Using SQL Views from Microsoft

When writing reports using any tool, one of the first things to decide is what tables to use. You may need multiple tables to create the report you need, and you may want data from different sets of tables, like WORK, OPEN and HIST. Also, many of the fields, like SOPTYPE, use integer values instead of words.

For example, you may want to create a report that includes WORK and HIST sales transactions. To do that, you would probably need a union query such as this:

SELECT SOPTYPE, SOPNUMBE, CUSTNMBR, DOCAMNT FROM SOP10100
UNION ALL
SELECT SOPTYPE, SOPNUMBE, CUSTNMBR, DOCAMNT FROM SOP30200

If you want to display words for SOPTYPE, you can use case statements such as this:

CASE SOPTYPE
WHEN 1 THEN ‘QUOTE’
WHEN 2 THEN ‘ORDER’
WHEN 3 THEN ‘INVOICE’
WHEN 4 THEN ‘RETURN’
ELSE ‘OTHER’
END AS SOPTYPEDESC

You could save commonly-used expressions and even create user-defined functions. But what if you could use SQL objects that already existed?

The good news is there are SQL objects—views—that ship from Microsoft.

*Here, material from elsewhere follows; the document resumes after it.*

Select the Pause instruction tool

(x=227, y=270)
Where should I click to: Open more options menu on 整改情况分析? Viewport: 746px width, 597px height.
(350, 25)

There are a host of views available. In the example above, there is an SQL view called SalesTransactions, which combines the data from UPR10100 and UPR30200. The line items are in a separate view named SalesLineItems.

To get a list of the views, log into SQL Server Management Studio and expand the views folder.

If you want to see how the views are created, right-click on a view and select “Script View as,” >> “Create To” >> “New Query Editor Window.”

If you run a select * from SalesTransactions statement, notice the results.

Notice the SOP Type field, now with a space to make it more presentable in a report, shows familiar terms such as Order and Invoice.

There are many published views, but to make future reporting easier, you’ll want to create your own. Just remember to make good backups of the queries that create them.

Hopefully, the above information will be useful and allow you to create reports more easily than using tables.